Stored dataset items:

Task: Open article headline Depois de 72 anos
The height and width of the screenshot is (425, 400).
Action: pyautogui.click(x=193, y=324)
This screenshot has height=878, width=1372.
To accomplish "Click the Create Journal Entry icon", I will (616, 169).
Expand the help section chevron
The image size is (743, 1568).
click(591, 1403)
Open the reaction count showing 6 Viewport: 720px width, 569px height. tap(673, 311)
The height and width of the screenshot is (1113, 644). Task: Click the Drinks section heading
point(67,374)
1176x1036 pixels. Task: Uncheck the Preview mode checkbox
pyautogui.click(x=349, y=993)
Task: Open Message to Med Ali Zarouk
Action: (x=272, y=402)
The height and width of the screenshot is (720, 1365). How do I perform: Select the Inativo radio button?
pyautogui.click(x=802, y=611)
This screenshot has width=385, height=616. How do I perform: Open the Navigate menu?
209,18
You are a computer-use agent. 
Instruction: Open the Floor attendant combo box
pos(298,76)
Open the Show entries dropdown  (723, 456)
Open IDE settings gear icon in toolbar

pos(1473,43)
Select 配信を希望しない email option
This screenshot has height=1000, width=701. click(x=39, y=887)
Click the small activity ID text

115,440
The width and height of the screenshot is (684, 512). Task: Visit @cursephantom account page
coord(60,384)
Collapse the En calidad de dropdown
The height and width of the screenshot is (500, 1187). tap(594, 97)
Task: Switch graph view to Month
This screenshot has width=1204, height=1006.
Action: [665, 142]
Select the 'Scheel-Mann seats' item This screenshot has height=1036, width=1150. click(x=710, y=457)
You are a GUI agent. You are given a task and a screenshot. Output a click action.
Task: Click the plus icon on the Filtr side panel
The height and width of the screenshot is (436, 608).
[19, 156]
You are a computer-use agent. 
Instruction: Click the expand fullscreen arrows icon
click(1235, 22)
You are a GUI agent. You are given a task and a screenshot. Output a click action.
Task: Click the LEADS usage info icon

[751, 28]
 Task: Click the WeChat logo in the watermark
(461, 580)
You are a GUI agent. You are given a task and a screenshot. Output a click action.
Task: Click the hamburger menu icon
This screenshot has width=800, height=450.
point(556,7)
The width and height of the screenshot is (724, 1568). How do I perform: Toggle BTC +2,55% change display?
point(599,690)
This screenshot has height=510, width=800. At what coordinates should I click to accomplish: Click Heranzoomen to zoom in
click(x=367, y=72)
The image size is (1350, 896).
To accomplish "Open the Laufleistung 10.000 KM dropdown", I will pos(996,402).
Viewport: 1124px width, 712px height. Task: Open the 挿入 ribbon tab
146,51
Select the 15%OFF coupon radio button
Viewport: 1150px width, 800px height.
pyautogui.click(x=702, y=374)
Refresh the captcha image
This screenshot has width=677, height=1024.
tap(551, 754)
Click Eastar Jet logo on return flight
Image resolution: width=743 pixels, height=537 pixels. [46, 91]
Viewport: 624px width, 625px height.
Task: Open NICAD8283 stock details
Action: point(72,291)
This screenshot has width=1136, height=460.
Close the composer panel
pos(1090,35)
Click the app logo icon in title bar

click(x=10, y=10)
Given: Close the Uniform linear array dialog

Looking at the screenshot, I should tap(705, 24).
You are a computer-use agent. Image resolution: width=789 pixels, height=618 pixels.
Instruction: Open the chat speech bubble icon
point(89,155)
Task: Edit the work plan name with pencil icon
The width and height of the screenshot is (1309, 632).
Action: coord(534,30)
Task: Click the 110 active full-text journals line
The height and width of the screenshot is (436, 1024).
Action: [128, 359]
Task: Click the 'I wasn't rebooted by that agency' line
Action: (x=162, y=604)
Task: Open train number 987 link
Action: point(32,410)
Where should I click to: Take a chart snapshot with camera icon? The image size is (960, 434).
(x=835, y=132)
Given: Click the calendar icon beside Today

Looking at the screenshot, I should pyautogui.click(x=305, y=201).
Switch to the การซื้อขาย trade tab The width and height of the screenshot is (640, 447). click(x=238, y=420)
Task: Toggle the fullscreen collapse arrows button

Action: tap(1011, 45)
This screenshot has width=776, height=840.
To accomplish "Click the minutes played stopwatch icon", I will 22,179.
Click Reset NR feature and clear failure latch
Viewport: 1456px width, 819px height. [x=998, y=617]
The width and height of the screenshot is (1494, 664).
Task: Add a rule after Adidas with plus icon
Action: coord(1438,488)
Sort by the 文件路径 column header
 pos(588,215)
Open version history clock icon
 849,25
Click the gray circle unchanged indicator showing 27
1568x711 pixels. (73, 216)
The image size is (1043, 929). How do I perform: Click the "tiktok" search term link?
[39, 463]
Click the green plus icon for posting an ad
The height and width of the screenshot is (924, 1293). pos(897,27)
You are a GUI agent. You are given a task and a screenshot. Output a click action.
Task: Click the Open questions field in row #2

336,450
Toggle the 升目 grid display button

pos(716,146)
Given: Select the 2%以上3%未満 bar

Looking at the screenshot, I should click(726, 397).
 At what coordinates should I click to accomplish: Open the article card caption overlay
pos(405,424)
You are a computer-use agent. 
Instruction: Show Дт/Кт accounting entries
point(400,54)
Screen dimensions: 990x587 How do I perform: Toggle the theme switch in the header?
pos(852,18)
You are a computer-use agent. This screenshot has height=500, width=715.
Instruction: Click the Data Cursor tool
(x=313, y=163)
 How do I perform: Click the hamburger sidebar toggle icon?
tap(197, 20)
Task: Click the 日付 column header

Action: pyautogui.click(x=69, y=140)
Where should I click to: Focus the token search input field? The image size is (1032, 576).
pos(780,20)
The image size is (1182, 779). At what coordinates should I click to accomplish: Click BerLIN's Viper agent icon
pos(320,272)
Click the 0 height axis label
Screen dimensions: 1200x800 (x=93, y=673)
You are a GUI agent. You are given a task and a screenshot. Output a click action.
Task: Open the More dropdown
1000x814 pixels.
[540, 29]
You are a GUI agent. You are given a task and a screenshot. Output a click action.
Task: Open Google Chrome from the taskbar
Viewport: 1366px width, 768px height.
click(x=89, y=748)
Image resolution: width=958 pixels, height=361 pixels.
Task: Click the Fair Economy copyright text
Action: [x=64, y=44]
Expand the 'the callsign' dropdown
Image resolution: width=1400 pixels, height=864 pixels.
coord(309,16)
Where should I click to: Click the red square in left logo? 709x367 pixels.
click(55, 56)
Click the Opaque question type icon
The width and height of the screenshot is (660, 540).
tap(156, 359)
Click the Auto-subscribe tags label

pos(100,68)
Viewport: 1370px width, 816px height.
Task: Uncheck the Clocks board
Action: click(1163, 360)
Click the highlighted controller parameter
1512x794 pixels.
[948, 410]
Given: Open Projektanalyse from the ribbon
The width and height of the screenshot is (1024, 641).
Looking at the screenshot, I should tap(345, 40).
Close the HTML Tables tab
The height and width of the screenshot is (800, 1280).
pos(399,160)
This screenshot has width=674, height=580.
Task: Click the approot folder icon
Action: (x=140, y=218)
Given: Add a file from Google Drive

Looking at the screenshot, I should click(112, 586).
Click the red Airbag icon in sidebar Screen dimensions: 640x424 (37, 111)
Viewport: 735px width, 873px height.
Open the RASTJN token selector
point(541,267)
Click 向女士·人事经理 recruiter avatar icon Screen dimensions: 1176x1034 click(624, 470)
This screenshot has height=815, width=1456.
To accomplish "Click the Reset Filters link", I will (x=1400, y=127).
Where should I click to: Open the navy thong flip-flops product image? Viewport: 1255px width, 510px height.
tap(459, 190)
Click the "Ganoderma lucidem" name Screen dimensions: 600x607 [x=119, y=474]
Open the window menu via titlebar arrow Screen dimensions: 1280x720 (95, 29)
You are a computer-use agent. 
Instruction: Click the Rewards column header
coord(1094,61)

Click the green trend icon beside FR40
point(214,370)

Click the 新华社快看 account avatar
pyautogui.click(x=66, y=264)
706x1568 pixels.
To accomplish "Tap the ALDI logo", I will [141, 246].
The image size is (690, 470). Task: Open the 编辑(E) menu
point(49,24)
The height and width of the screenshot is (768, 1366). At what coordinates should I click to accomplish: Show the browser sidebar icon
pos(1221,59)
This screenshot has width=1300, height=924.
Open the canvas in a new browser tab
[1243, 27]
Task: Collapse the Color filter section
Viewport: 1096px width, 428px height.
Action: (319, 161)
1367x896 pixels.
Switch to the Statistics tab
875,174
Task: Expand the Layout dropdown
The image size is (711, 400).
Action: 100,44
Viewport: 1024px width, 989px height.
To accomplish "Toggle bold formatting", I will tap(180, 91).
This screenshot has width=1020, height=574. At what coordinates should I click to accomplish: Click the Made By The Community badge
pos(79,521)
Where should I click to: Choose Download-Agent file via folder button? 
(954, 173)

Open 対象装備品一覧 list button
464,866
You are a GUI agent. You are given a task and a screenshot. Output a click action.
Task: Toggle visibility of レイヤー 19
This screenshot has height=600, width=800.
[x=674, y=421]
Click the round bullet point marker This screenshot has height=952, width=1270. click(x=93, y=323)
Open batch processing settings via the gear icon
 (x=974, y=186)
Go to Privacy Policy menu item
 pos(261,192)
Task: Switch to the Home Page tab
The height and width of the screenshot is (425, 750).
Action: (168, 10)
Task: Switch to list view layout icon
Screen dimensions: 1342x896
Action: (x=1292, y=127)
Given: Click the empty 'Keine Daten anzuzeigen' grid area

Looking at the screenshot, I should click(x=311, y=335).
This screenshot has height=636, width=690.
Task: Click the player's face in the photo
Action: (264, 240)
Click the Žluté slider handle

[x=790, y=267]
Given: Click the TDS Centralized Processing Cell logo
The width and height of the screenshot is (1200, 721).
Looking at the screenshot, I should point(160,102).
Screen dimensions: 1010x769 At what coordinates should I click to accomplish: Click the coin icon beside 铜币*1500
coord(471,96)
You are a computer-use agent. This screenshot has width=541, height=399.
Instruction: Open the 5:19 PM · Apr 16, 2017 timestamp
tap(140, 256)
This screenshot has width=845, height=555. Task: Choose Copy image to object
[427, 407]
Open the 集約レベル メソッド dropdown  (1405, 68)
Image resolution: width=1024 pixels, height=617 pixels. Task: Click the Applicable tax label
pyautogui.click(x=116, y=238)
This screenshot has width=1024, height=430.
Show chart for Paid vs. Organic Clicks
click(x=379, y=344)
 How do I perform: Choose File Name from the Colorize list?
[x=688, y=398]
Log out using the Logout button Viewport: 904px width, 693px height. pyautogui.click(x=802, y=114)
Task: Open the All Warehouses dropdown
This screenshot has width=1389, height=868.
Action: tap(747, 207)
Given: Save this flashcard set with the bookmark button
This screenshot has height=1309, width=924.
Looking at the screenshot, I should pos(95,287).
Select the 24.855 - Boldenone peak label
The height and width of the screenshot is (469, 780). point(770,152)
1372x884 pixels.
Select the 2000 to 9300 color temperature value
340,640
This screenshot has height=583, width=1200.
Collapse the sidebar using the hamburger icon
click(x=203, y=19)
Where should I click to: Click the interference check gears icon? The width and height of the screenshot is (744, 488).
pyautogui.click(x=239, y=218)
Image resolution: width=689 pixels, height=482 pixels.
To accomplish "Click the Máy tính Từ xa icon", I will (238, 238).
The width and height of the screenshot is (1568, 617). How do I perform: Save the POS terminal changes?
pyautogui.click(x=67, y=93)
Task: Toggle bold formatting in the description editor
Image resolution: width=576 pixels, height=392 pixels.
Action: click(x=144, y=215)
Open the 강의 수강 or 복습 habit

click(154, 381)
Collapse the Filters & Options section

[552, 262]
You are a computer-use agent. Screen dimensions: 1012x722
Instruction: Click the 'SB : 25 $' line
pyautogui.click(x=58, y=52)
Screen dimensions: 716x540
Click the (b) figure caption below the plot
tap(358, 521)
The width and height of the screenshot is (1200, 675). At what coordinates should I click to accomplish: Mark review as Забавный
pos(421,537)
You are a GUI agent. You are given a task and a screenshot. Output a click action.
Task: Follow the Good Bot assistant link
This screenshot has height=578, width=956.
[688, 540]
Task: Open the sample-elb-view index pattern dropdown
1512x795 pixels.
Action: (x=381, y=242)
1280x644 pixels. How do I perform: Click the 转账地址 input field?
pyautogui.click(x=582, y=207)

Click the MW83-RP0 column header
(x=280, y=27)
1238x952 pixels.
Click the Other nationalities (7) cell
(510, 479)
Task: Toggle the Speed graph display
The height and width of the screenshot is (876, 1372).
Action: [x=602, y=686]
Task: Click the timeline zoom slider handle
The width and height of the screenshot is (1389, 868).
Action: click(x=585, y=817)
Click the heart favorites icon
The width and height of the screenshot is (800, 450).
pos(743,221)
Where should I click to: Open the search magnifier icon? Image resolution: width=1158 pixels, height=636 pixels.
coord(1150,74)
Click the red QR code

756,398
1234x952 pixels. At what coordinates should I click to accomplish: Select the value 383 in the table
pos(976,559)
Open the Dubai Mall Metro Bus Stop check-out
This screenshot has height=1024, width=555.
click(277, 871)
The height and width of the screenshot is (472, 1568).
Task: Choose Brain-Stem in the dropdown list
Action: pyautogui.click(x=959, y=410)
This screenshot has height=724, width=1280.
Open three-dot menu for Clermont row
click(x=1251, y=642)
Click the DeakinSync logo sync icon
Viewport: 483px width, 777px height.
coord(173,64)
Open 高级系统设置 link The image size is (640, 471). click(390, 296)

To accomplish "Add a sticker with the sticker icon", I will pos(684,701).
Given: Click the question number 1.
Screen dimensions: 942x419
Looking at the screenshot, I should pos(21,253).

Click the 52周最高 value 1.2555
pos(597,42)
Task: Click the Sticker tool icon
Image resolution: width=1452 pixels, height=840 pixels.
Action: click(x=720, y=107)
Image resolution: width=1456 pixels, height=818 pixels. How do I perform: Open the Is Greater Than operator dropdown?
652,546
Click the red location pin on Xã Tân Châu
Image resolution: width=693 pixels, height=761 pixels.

### Your goal
Where does the word "will" appear in the records above? Return every line that holds it.

### Response area
To accomplish "Click the Create Journal Entry icon", I will (616, 169).
To accomplish "Open the Laufleistung 10.000 KM dropdown", I will pos(996,402).
To accomplish "Click the minutes played stopwatch icon", I will 22,179.
To accomplish "Click the Reset Filters link", I will (x=1400, y=127).
To accomplish "Tap the ALDI logo", I will [141, 246].
To accomplish "Toggle bold formatting", I will tap(180, 91).
To accomplish "Click the Máy tính Từ xa icon", I will (238, 238).
To accomplish "Add a sticker with the sticker icon", I will pos(684,701).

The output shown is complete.